[OUTLOOK]The rallies aren’t the same this yearIt was during the FIFA World Cup Korea/Japan 2002. On the day of the match between South Korea and the United States, the older generations were worried that the street cheering would turn into anti-American rallies. The police took precautionary measures around the U.S.-related facilities in town. The press, both domestic and foreign, were on alert. But things went fine.
Although the game ended in a draw, disappointing the enthusiastic cheering squads, most of the young people on the streets cleaned up the garbage left behind, then dispersed quietly. How could hundreds of thousands of young people and students gather in the center of Seoul and disperse without incident? It was a strange scene to the eyes of the development generation, those who made a dash on economic development under the military regimes, and the 386 generation, those in their 30s who were born in 1960s and educated in colleges in 1980s.
According to the book, “Understanding Digitalized Korean Society,” the emergence of the R (red) generation was a surprise to everybody. The development generation and the 386 generation have indulged in collectivism, nationalism and a sense of unity. To the contrary, the N (network) generation, those who were born in 1980s, tends to be individualistic, open and diverse. And there runs a vast river called “online” that runs between the N generation and the development and 386 generations.
It is an era in which people were asked to choose between the two groups. Under the circumstances, a generation that is armed with collective individualism, open nationalism and unity in the middle of diversity has suddenly emerged. An era of paradox in which the conflicting notions join forces has arrived.
They exchanged messages through the Internet and voluntarily gathered on the streets. Although younger generations formed the main group, they also accommodated older generations. On the day of a semifinal match between Germany and South Korea, a historic record of 4 million people poured onto the streets nationwide. But they never showed any hysteria or violence. They also radiated the energy of a voluntary festival. Four years since, the R generation has returned.
There seems to be no objection that the street cheering rallies this time have dramatized the dynamics of our society.
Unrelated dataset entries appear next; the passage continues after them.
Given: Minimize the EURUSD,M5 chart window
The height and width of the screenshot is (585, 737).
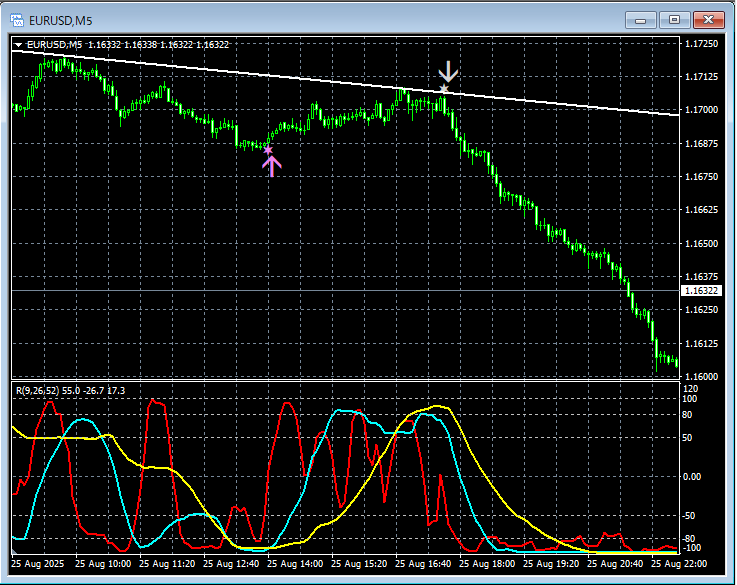Looking at the screenshot, I should (x=641, y=20).
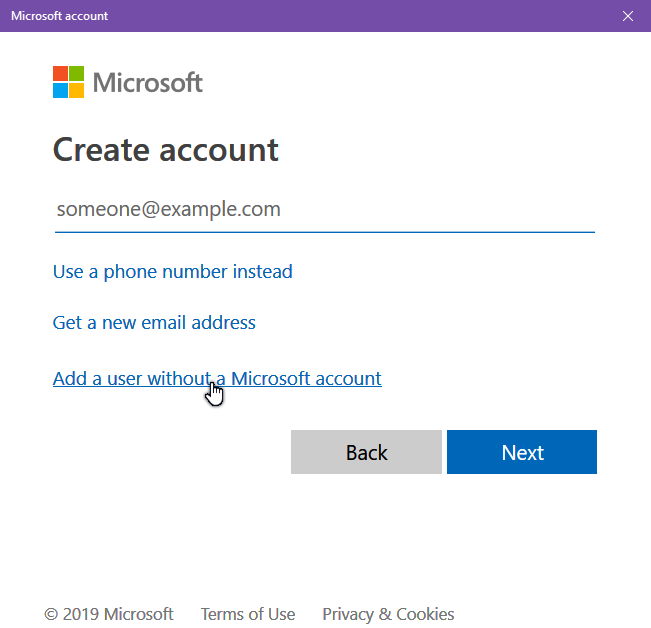This screenshot has height=628, width=651.
Task: Continue with the Next button
Action: (522, 452)
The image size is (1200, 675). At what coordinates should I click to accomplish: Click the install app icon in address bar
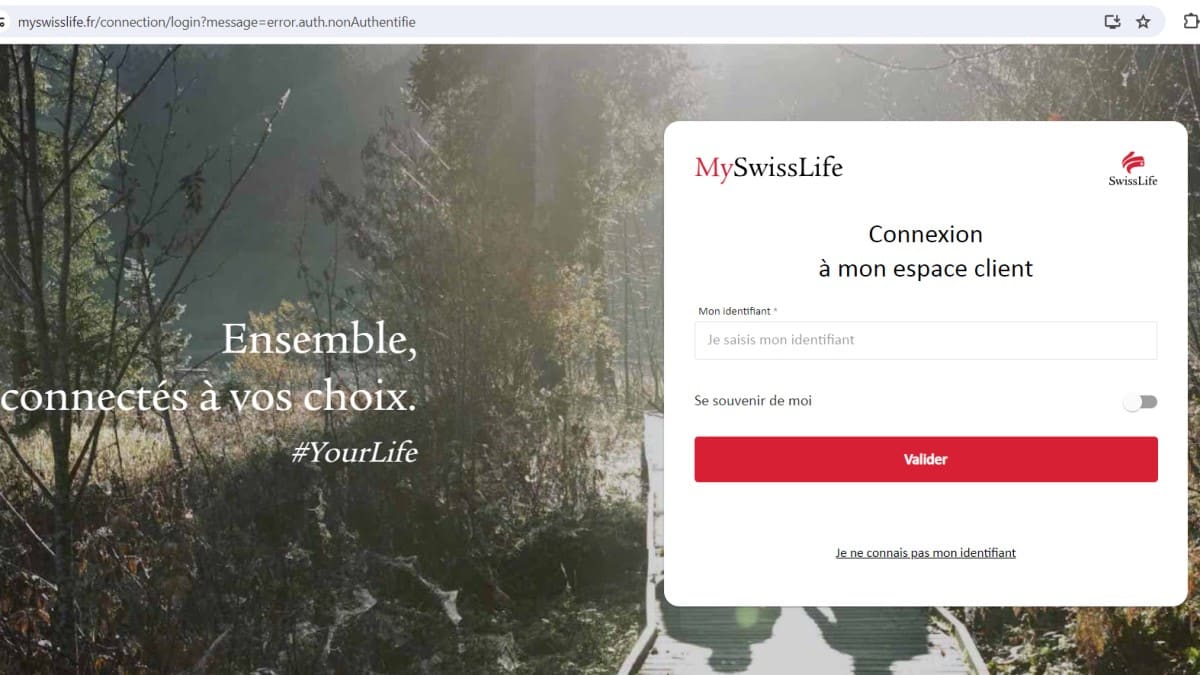point(1112,21)
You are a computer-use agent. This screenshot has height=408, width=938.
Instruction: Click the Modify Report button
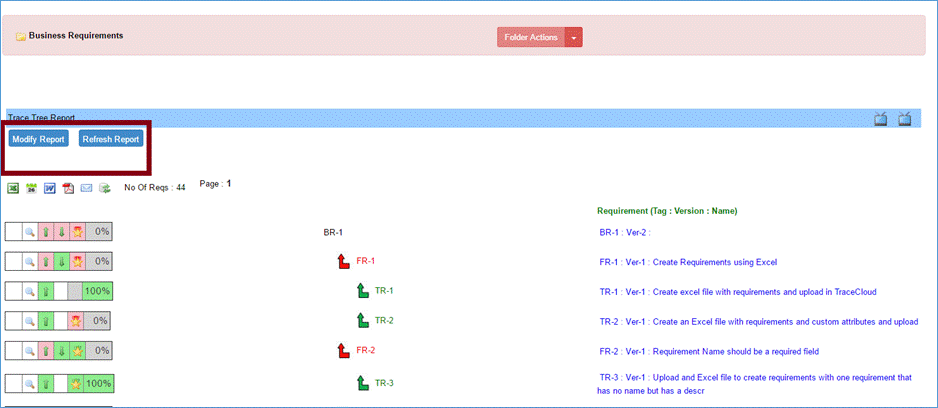[39, 139]
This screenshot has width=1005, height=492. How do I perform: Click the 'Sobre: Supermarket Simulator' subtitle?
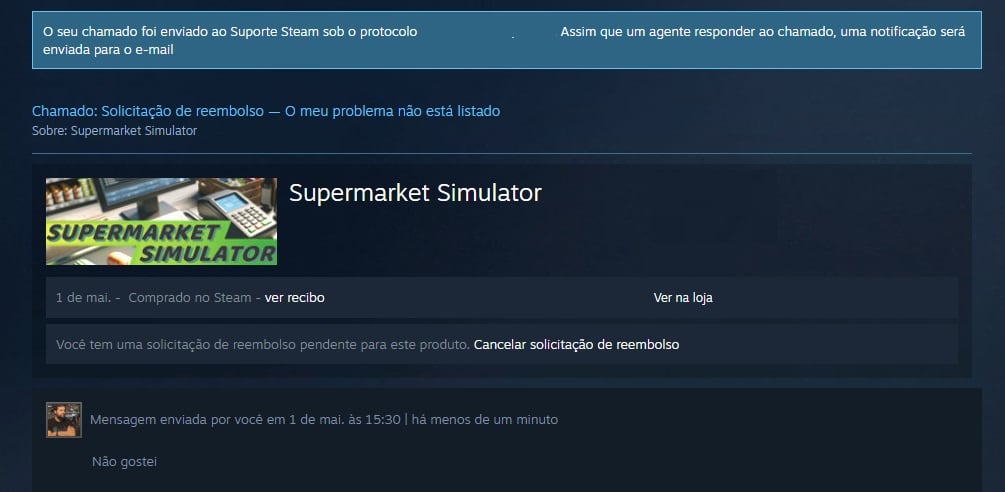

I am happy to see the World Cup soccer matches have become a festive occasion. However, why do we have less sympathy this time than we did for the R generation in 2002?
On the day our national team played against Togo, Seoul Plaza in front of City Hall was decorated with scores of big ad placards and the ground was covered with leaflets.
Telecommunication companies and broadcasters had sent out messages for months, saying, “Come to Seoul Plaza, or to Sangam World Cup Stadium!” They make the excuse that they only are supporting the cheering rallies, but they actually staged the rallies this time.
The atmosphere of the rallies this time was not suitable for people belonging to different generations to mingle together. Although the match was scheduled to begin in the middle of the night, teenagers and young people in their 20s gathered together at their “designated areas” and did not give way to others. The space given for older generations to participate was smaller than before. Citizens who came with family members were also obliged to stay in the periphery. A middle-aged man, whom I met in front of the main gate of Deoksu Palace on the day of match between France and South Korea, jokingly said, “As a majority of them are young and some are females who are exposing themselves excessively, I couldn’t go in there because I’m afraid I’d be called a molester.”
An article posted by an Internet user on a bulletin board is creating a stir. The man, who was pushed by the crowd, shouted out that there was a pregnant woman. A dozen cheering squad members surrounded the woman and shouted out “Dae Han Min Guk,” repeatedly pressing their faces against her belly.
Another person wrote that he was horrified “because the cheerers on the street shook his car violently.” Although it was only a few people, there were R generation people who damaged vehicles and threatened pedestrians with their motorbikes. During the 2002 World Cup in Korea/Japan, there were seven street cheering rallies in Seoul and a total of 10,480,000 people gathered on the streets, but not a single security-related accident involving violence or a disturbance was reported.
It is, of course, not right to exaggerate the problems of street cheering rallies too much. Korean cheering squads are not as violent and cliquish as the football hooligans of European countries.
But compared to the street cheering four years ago, they aren’t as civic-minded in nature and aren’t as sympathetic to different generations.
The World Cup soccer matches take place every four years and we will come out in the streets again. Taking the shortcomings of the street cheering this time as a mirror, I hope we can develop it to a more harmonious and voluntary festival of the people.
* The writer is the investigative news editor of the JoongAng Ilbo.